▶ 수행할 작업
아래 항목에서 단어 "Viewport"이(가) 들어 있는 줄을 모두 찾아 그대로 돌려주세요.

▶ 발췌 데이터
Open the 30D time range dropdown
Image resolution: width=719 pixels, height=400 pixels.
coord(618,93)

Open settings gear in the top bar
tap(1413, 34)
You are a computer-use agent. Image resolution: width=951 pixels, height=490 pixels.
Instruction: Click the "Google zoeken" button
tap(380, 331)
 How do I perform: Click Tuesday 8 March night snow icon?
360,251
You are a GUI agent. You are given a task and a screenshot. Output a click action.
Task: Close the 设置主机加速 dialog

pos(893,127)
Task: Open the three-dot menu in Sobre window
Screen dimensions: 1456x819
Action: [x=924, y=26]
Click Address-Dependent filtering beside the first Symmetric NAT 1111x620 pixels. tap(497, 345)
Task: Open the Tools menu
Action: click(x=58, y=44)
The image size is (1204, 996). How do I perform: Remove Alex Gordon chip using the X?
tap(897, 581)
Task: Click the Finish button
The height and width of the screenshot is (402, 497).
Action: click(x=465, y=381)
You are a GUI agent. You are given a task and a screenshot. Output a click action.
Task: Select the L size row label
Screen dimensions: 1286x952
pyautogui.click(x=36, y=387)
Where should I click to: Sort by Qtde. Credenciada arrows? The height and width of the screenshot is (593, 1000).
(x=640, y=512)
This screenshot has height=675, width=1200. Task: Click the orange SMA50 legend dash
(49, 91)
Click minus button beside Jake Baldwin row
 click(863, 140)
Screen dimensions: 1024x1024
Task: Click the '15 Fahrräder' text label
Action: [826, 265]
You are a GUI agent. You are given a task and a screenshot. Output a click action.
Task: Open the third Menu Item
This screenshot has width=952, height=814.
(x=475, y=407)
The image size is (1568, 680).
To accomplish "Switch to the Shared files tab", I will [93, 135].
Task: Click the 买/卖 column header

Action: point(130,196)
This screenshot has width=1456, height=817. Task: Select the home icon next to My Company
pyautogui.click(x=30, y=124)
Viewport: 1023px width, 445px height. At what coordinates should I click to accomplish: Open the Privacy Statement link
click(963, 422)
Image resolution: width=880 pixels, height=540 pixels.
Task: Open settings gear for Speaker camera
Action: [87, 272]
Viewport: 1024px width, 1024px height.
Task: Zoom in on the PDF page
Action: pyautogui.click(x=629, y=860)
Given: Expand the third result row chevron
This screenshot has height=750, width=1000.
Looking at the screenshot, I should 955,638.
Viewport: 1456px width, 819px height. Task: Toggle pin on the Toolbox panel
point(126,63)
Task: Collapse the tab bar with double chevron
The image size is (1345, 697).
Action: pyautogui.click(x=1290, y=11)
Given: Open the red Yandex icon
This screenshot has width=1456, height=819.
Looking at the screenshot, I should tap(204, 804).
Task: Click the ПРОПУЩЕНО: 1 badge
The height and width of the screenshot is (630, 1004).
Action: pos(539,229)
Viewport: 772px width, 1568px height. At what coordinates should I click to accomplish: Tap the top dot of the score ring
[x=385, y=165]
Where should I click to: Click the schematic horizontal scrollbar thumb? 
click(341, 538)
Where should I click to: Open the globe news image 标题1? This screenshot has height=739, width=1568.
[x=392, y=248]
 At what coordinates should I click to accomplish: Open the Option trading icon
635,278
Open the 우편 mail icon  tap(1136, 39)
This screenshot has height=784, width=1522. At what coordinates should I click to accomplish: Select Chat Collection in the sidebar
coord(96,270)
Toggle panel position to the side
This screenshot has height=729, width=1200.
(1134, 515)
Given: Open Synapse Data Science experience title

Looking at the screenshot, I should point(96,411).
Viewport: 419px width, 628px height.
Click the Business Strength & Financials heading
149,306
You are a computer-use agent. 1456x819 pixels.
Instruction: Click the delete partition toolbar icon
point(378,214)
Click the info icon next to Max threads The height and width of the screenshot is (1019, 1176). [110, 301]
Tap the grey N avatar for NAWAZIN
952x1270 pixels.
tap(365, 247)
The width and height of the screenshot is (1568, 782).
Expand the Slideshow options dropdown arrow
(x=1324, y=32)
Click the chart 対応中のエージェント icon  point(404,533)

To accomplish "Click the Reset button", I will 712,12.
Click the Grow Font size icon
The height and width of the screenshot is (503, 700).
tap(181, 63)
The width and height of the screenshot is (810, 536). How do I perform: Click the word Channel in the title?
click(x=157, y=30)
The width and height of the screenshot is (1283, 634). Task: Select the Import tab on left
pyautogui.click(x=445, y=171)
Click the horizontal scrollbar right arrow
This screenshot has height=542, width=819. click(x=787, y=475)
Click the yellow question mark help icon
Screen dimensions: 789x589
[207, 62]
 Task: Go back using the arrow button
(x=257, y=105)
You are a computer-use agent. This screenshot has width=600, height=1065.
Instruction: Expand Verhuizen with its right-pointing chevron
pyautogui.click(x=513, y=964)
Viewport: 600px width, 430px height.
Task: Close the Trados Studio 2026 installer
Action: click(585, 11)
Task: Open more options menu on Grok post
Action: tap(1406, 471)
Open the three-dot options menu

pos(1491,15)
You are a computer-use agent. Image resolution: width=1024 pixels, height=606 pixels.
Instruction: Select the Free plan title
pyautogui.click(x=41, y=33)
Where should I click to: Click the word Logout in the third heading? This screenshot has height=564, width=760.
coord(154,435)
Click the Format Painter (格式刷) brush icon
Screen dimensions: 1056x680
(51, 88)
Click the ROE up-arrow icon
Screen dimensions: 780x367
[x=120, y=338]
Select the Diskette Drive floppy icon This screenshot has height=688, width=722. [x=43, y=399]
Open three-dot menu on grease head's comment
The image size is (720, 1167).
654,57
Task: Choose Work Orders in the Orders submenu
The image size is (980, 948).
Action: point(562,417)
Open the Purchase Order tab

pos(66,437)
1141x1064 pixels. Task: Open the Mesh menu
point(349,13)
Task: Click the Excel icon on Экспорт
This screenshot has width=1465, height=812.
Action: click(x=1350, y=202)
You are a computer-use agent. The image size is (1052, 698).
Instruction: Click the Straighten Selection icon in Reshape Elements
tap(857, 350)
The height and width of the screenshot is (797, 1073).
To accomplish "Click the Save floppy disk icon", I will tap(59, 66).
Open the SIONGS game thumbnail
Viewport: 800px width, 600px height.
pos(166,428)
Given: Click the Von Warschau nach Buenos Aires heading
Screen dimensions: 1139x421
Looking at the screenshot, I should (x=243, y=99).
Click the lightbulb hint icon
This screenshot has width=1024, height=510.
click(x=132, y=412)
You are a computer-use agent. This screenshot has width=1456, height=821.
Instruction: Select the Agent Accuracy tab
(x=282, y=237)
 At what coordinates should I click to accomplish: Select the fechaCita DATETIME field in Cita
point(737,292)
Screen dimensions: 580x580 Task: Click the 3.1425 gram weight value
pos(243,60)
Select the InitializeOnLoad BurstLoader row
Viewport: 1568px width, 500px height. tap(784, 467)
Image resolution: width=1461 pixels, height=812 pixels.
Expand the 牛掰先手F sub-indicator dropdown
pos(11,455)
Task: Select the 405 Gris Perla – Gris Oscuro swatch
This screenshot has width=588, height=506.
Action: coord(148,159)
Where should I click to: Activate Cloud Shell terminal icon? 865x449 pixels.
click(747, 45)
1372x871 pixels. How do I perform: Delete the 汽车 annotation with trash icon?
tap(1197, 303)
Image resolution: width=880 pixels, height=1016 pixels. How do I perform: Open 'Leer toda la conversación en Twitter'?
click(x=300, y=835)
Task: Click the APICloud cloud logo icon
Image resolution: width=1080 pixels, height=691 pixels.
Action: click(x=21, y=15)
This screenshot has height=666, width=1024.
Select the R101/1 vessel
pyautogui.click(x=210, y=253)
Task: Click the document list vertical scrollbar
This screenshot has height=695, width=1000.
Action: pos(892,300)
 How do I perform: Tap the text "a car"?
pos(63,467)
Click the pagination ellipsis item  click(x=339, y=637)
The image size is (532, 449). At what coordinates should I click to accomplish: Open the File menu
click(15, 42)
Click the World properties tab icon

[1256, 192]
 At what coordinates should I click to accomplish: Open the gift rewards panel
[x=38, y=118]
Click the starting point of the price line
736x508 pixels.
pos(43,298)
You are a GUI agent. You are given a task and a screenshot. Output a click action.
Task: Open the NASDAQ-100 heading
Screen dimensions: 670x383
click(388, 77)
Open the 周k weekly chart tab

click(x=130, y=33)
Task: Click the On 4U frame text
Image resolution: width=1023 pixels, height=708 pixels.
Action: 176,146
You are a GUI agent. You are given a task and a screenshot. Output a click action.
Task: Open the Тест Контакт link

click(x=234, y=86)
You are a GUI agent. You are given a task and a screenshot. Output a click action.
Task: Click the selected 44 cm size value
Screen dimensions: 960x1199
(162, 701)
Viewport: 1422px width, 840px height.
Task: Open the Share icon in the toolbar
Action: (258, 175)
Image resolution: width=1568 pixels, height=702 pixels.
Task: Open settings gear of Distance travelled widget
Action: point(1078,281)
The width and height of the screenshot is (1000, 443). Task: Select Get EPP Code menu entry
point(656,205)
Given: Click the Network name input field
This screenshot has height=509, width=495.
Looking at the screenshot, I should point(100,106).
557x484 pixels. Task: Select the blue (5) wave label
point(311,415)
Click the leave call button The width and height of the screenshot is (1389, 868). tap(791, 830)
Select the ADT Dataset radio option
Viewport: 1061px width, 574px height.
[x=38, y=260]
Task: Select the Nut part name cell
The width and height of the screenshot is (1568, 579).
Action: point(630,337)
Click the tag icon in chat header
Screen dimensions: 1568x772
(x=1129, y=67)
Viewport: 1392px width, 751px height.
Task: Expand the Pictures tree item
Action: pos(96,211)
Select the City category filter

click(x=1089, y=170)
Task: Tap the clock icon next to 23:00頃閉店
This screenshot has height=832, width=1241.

▶ 작업 답변
Viewport: 1023px width, 445px height. At what coordinates should I click to accomplish: Open the Privacy Statement link
Viewport: 1024px width, 1024px height.
Viewport: 1456px width, 819px height. Task: Toggle pin on the Toolbox panel
Viewport: 772px width, 1568px height. At what coordinates should I click to accomplish: Tap the top dot of the score ring
Viewport: 419px width, 628px height.
Viewport: 600px width, 430px height.
Viewport: 800px width, 600px height.
Viewport: 1568px width, 500px height. tap(784, 467)
Viewport: 1422px width, 840px height.
Viewport: 1061px width, 574px height.
Viewport: 1392px width, 751px height.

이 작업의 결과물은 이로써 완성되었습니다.